Spiderman's wall crawling ability is briefly mentioned but is basically covered by a few phrases about small hairs similar to those of some spiders. Fine, but wouldn't this have been a perfect place to discuss Van Der Waals forces (the force that allows geckos to stick to vertical walls and smooth glass) ? What happens when he swings on his web ? How about an explanation of the forces at work on his body when landing on buildings or jumping from great heights ?

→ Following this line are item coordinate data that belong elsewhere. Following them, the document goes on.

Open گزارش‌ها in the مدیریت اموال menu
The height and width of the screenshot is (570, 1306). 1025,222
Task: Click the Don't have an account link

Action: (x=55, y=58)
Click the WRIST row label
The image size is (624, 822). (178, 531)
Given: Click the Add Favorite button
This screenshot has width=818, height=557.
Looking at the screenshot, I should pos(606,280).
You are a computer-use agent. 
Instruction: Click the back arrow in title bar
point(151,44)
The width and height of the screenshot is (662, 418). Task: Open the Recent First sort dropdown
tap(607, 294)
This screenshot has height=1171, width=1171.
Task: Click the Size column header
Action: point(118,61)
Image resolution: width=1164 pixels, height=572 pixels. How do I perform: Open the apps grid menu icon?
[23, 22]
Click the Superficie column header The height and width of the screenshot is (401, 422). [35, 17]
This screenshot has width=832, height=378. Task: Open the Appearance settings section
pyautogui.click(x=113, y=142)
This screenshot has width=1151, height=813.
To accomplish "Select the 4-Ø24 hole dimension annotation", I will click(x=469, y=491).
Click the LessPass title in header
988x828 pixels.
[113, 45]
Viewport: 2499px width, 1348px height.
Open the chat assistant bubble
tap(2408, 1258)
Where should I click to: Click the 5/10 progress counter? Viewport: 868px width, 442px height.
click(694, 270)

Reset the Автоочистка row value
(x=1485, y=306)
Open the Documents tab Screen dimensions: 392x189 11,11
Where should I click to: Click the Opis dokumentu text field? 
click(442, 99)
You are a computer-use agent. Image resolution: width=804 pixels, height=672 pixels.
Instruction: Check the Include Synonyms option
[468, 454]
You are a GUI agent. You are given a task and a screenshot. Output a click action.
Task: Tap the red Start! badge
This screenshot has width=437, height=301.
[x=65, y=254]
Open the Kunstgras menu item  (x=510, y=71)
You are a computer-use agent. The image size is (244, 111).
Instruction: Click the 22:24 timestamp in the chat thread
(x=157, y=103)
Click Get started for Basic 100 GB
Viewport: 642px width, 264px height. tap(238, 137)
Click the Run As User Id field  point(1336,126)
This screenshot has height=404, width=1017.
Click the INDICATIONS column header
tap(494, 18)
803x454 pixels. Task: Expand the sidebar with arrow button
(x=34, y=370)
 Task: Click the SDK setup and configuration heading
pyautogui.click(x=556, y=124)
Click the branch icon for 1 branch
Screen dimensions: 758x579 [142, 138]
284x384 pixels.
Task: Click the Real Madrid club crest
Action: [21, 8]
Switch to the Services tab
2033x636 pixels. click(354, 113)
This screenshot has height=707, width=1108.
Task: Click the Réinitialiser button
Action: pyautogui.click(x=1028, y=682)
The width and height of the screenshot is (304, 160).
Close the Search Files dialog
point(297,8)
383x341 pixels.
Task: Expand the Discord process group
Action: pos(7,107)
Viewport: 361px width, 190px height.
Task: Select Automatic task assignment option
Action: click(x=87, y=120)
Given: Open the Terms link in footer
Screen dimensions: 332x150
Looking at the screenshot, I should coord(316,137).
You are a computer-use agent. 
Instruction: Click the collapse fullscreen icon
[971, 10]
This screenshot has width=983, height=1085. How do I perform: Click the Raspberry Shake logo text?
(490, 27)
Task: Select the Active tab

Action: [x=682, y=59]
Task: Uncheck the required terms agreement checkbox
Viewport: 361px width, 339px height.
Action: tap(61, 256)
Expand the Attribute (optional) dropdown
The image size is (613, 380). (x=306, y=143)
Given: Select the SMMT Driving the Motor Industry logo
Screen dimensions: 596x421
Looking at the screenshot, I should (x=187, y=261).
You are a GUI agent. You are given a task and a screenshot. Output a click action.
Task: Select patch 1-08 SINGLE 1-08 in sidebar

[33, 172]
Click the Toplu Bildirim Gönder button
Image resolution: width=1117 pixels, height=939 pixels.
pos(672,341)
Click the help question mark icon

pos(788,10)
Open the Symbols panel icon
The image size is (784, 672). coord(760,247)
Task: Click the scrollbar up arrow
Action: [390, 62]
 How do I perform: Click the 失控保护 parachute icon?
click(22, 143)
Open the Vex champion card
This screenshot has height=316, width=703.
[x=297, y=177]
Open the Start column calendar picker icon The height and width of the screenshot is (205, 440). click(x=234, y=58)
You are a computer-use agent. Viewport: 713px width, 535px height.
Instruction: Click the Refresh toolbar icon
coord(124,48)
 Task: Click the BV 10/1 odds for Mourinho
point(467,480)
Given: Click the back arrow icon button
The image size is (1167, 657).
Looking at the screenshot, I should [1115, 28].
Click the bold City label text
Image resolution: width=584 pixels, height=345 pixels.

The section on the X-men is basically hijacked in order to provide a defence of evolution. Now, i'm all for defending evolution (and consider it a great shame that it even needs defending) but is this really the place ? I would have preferred to see a few 'just so' style ideas about how some of the more believable powers might work (e.g. Wolverine's accelerated healing factor). This chapter ends with the sentence 'The X-men are more than possible; they're quite probable in our future'. Really ? So despite (quite correctly) writing off Superman's ability to fly, super strength and x-ray vision they happily allow that genetic engineering will permit telekinesis, telepathy, remote manipulation of metals and energy beams blasted from a man's eyes ?
All in all, this is a better history of comics than examination of the science behind them though it's not particularly great as that either. Shallow and sloppily written. Unless you're a completist, avoid.
on 11 January 2005
I won't write a detailed review because it has already been done quite eloquently. I thoroughly enjoyed this book and I was never fond of science classes! It is funny and engaging all the way through, and the science is not really that hard to understand (it is the equations that baffled me when the authors were figuring out the possibility of an alien invasion). Thumbs way up for the effort of bringing science to the public and this book really should be more popular. I would recommend this book to any teenager who wishes to pass a science exam, and to any adult who wants to help them do so.